As their schooner inches through the dense yellow fog of the northern Pacific, Ross is beginning to regret agreeing to Sullivan's latest plan. Their search for the island of Sakhalien, to hunt for precious sea-otters, is leading them nowhere. The appearance of a fellow ship should be cause to lift their mood, yet the captain and swarthy Malay crew of the Santa Maria leave Ross feeling all the more uneasy. But when their paths cross once again it is Sullivan's nephew, Derrick, who has good cause to doubt that there are no pirates nowadays.
First published under a pseudonym, this classic tale of nautical adventure will thrill every fan of Patrick O'Brian's Aubrey-Maturin series of Napoleonic sagas. Together with 'Noughts and Crosses' and 'Two's Company', it is also a captivating companion story to his novel, THE ROAD TO SAMARCAND, which also features Derrick, Sullivan and Ross.
Reviews
‘He is more than a merely popular writer. He is a very, very fine one’
Charlton Heston, Daily Telegraph
‘Young writers ought, before lurching into print, to be obliged to learn by heart at least one of Patrick O’Brian’s short stories… O’Brian writes like a man to whom writing comes as easily as breathing: precisely, fluently, economically’

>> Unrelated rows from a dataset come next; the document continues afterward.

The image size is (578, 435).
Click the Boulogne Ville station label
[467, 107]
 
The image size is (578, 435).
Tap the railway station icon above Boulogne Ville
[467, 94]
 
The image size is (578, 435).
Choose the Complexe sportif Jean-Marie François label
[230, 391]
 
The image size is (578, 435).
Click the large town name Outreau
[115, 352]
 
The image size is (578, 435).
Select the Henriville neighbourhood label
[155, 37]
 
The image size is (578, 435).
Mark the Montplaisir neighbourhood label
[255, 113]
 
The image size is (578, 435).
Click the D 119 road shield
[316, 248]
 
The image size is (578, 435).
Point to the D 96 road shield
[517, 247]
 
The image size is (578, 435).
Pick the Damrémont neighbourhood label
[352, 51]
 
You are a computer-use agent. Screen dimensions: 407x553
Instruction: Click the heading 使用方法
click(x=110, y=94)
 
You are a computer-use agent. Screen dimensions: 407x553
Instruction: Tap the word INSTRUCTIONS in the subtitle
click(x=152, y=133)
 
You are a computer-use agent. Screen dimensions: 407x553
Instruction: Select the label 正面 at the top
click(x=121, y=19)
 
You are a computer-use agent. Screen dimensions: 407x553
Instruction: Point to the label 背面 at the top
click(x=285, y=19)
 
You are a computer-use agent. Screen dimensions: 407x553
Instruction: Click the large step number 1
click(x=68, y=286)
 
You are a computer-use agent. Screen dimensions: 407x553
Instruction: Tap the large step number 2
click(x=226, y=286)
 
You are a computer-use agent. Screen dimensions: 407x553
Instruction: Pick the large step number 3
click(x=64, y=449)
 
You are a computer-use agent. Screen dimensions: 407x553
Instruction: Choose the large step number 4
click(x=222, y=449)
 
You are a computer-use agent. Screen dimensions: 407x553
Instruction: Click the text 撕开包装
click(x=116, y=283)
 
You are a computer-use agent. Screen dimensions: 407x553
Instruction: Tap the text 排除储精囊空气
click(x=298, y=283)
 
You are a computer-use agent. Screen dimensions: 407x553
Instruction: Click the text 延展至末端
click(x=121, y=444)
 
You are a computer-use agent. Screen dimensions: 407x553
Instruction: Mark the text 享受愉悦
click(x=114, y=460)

Jane Shilling, Sunday Telegraph
About the author
Patrick O’Brian, until his death in 2000, was one of our greatest contemporary novelists. He is the author of the acclaimed Aubrey–Maturin tales and the biographer of Joseph Banks and Picasso. He is the author of many other books including Testimonies, and his Collected Short Stories. In 1995 he was the first recipient of the Heywood Hill Prize for a lifetime’s contribution to literature. In the same year he was awarded the CBE. In 1997 he received an honorary doctorate of letters from Trinity College, Dublin. He lived for many years in South West France and he died in Dublin in January 2000.